## Given problem 1
In the piece on decomposing R-squared, reproduce the part that opens with the words containing "The ideas presented" and closes with "the module rego.", substituting "SAS" for every "Stata".
## Given problem 2
Answer these questions about the piece on decomposing R-squared:
(a) In which journal, volume, and issue did Prof. Grömping's article on estimators of relative importance appear?
(b) Which university are Frank Huettner and Marco Sunder from?
(c) Beyond roughly how many parameters of interest does calculating $R^2$ for all $2^p$ models become very expensive?

[Start of Document text]

Decomposing R-squared

Prof. Werner Antweiler, Ph.D.

If you have ever run an ordinary least squares (OLS) regression for an equation $y_i=\beta_0+\sum_{j=1}^p \beta_j x_i+\epsilon_i$, you have probably come across the problem of identifying how much a particular regressor $x_j$ contributes to the overall explanation of variation in the model. The overall goodness of fit is measured with the $R^2$ ("R-squared"), the ratio of the explained sum of squares to the total sum of squares. But is it possible to decompose the $R^2$ of the full model into partial $R^2_j$ so that $R^2=\sum_j R^2_j$? Being able to report such a decomposition is very useful to assess the explanatory power of individual regressors or groups of regressors (such as sets of indicator variables). Previous attempts at providing such influence measures were easy to compute but had particular problems. But there's a new kid in town. It's called the Shapley-Owen value. It provides a theoretically sound decomposition.

The ideas presented here have been circulating for a while. A useful summary and software in the R language can be found on the web site of Ulrike Grömping Relative Importance of Regressors. A more theoretical discussion is in Prof. Grömping's article Estimators of relative importance in linear regression based on variance decomposition in the American Statistician 61(2) from May 2007. A more recent contribution is the paper by Frank Huettner and Marco Sunder of the University of Leipzig, entitled Axiomatic arguments for decomposing goodness of fit according to Shapley and Owen values. An implementation in Stata is provided as the module rego.

In game theory, the Shapley value is a way to distribute the total gains of a game to players fairly. The properties of this value make it particularly useful for analyzing regression results as well. Calculating the Shapley value for a particular regressor $j$ requires the computation of all $2^p$ possible models, one each for each $k$ combinations of models with $k$ regressors. It is easily seen that this becomes very large when a model contains many regressors of interest. With anything in excess of about twenty parameters of interest, it becomes quickly very expensive to calculate $R^2$ for all $2^p$ models.

[End of Document text]
[Start of Given data]

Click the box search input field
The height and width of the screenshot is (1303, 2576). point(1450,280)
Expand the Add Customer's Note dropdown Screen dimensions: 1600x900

[End of Given data]

## Right answer 1
The ideas presented here have been circulating for a while. A useful summary and software in the R language can be found on the web site of Ulrike Grömping Relative Importance of Regressors. A more theoretical discussion is in Prof. Grömping's article Estimators of relative importance in linear regression based on variance decomposition in the American Statistician 61(2) from May 2007. A more recent contribution is the paper by Frank Huettner and Marco Sunder of the University of Leipzig, entitled Axiomatic arguments for decomposing goodness of fit according to Shapley and Owen values. An implementation in SAS is provided as the module rego.

## Right answer 2
(a) The American Statistician, 61(2), May 2007
(b) The University of Leipzig
(c) About twenty